■ Work instruction ■
Reproduce the lines in the items below from the one containing "This screenshot has height=772, width=949." through the one containing "Image resolution: width=1904", both lines included.

■ Materials provided ■
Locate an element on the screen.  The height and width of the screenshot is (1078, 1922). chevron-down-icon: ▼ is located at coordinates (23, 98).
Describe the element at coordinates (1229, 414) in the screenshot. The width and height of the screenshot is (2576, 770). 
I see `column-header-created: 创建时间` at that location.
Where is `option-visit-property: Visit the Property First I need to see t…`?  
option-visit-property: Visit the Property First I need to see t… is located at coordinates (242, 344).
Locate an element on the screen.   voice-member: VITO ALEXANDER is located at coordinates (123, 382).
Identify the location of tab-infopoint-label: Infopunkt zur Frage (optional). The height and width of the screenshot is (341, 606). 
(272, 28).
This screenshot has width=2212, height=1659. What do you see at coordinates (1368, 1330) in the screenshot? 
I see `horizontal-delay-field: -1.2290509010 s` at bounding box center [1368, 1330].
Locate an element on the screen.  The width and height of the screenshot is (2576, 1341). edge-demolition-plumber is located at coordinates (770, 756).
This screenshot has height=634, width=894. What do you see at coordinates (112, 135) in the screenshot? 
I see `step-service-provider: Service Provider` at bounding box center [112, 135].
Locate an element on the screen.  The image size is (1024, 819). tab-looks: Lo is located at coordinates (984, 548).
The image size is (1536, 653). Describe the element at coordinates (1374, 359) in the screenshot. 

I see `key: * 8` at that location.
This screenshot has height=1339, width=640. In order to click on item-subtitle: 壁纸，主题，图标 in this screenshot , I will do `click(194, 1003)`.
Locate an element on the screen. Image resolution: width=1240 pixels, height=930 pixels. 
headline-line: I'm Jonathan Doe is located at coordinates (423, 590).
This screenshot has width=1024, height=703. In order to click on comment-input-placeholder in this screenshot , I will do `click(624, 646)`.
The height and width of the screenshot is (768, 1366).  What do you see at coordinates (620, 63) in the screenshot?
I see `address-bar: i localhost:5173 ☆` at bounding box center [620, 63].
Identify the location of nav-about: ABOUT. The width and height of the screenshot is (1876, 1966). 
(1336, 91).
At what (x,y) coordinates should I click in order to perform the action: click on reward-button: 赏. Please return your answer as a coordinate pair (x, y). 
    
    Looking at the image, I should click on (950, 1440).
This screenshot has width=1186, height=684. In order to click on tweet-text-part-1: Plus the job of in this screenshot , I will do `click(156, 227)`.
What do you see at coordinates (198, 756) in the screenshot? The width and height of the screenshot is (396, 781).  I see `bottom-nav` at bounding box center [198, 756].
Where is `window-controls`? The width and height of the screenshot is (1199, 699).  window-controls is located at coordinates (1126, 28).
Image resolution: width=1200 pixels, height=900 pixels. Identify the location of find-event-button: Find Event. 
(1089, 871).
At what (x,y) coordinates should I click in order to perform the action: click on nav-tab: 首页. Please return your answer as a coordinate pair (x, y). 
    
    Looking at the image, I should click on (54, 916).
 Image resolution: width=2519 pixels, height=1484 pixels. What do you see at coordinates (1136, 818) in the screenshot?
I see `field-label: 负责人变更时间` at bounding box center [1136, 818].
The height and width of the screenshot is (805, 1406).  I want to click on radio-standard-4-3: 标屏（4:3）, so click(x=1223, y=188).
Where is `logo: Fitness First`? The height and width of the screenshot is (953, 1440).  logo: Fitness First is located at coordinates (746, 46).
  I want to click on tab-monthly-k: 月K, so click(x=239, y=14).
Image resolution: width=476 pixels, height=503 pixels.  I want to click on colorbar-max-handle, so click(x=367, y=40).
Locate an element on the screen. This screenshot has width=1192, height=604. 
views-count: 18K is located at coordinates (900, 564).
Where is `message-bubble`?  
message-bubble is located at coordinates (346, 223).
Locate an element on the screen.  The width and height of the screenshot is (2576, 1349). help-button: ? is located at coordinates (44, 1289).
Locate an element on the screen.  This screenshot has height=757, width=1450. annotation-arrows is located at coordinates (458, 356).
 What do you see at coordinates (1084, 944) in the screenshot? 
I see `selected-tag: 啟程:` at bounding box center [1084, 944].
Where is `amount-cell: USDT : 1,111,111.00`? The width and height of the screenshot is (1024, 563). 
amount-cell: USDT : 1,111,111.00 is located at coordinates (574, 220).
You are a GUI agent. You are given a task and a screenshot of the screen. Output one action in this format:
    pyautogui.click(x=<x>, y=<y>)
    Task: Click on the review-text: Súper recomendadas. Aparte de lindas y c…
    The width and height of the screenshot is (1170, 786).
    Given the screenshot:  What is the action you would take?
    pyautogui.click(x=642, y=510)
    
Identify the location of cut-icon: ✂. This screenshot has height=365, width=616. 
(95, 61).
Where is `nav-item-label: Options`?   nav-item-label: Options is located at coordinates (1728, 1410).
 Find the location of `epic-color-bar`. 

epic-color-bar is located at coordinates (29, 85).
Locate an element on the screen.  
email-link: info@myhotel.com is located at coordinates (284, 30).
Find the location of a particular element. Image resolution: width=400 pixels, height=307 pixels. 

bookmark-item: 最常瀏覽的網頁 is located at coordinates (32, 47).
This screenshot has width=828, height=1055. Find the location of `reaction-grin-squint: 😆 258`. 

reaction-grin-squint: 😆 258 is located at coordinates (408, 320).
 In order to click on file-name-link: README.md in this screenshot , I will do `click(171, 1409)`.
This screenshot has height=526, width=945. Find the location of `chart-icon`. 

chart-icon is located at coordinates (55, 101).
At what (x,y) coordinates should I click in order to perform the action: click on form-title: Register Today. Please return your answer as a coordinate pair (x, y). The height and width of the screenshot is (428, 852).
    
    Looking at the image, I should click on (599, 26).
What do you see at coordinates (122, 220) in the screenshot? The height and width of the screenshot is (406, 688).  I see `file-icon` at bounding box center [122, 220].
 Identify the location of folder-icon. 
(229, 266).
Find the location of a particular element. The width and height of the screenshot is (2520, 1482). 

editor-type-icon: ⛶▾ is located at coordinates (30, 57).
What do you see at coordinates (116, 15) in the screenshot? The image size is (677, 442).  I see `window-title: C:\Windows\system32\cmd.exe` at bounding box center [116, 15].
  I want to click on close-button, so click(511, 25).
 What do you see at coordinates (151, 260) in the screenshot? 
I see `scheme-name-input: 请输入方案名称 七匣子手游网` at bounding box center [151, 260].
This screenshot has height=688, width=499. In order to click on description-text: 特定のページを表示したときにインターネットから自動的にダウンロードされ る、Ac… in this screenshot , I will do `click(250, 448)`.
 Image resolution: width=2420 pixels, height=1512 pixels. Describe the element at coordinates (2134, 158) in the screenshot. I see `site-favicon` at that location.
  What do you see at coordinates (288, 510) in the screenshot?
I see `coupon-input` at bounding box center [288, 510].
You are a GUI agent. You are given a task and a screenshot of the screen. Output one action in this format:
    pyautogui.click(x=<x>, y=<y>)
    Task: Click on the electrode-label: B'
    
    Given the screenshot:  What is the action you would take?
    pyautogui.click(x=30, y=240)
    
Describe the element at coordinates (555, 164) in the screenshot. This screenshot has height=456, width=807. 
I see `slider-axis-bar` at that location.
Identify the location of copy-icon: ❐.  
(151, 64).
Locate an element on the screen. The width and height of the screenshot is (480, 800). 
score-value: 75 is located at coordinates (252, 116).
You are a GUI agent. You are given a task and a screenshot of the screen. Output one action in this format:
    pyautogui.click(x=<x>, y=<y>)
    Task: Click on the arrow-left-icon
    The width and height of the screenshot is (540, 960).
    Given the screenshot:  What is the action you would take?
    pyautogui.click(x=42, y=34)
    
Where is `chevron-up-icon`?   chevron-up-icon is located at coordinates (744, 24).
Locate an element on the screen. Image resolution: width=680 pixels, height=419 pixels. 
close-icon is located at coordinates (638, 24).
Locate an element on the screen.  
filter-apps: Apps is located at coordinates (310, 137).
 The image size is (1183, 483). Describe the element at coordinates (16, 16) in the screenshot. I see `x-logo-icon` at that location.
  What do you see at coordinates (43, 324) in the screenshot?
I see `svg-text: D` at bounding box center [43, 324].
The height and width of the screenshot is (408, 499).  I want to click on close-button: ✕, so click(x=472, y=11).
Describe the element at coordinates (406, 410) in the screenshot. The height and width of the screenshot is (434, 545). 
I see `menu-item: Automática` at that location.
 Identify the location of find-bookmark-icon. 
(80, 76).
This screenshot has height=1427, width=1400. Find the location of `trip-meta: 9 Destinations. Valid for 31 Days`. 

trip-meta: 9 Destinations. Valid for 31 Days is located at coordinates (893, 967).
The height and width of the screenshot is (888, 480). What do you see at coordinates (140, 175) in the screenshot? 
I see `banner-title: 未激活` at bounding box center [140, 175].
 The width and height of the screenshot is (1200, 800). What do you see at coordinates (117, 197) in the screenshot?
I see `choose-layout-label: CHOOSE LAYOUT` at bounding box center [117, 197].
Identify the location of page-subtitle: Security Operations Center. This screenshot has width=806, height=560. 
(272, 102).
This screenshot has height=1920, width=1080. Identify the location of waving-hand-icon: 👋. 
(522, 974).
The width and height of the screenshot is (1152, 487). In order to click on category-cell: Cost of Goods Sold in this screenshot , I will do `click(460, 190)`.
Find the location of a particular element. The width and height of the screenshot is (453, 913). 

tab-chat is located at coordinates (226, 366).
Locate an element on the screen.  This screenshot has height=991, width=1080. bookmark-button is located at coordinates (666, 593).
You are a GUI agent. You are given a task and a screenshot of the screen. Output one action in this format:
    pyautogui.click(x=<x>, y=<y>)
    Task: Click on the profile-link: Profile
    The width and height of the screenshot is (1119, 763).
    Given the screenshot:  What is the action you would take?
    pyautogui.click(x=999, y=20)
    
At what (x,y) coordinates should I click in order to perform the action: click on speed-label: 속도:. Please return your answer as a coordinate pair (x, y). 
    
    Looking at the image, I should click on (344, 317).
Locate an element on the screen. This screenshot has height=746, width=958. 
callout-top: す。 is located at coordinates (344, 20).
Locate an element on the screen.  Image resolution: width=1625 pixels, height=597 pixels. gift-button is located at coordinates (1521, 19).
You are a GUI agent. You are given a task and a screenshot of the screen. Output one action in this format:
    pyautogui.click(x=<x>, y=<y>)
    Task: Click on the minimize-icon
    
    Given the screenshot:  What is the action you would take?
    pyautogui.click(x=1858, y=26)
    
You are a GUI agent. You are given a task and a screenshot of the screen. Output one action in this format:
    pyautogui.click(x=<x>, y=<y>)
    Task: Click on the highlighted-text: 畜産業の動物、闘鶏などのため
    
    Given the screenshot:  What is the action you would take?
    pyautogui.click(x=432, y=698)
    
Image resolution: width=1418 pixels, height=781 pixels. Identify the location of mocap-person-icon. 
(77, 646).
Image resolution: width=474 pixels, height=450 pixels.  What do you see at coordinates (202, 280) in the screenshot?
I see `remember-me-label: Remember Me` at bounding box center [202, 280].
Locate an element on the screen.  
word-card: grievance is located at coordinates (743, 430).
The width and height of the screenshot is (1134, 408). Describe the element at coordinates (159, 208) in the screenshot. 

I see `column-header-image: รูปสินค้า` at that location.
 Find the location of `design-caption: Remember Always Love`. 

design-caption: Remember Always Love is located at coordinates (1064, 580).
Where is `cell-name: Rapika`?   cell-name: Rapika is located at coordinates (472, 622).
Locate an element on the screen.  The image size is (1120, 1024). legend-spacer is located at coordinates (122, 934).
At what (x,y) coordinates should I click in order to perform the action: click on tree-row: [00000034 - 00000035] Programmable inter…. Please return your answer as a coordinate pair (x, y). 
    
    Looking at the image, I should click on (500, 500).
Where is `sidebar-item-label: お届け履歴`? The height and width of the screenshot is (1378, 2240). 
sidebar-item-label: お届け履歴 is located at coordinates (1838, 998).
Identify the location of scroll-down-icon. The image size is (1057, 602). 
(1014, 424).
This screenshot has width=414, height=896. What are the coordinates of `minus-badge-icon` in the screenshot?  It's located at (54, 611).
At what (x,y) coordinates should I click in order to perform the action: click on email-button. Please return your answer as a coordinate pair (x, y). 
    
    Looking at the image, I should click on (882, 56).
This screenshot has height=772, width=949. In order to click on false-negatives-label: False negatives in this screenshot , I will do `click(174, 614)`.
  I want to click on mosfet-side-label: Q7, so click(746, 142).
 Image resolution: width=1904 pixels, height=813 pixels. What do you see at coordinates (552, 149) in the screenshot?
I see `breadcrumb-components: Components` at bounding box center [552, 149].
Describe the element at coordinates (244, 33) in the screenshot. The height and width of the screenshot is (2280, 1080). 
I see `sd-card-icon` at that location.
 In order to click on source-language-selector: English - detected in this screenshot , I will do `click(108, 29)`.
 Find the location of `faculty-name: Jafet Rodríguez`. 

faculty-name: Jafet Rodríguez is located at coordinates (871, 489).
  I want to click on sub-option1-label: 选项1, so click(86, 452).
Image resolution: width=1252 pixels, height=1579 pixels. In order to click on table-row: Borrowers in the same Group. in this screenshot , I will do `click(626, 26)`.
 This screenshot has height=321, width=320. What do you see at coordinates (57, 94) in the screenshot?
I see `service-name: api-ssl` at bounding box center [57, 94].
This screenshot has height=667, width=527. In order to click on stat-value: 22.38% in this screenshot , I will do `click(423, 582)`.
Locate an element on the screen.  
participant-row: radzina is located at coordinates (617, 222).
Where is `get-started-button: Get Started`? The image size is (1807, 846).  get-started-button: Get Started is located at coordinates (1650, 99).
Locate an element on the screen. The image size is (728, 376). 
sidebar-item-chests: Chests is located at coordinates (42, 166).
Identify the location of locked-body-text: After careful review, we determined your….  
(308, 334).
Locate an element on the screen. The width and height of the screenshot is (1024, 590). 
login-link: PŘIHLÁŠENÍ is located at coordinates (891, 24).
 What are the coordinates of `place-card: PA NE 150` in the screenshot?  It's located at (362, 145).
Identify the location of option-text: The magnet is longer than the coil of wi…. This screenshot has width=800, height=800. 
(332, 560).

■ Solution for this problem ■
This screenshot has height=772, width=949. In order to click on false-negatives-label: False negatives in this screenshot , I will do `click(174, 614)`.
  I want to click on mosfet-side-label: Q7, so click(746, 142).
 Image resolution: width=1904 pixels, height=813 pixels. What do you see at coordinates (552, 149) in the screenshot?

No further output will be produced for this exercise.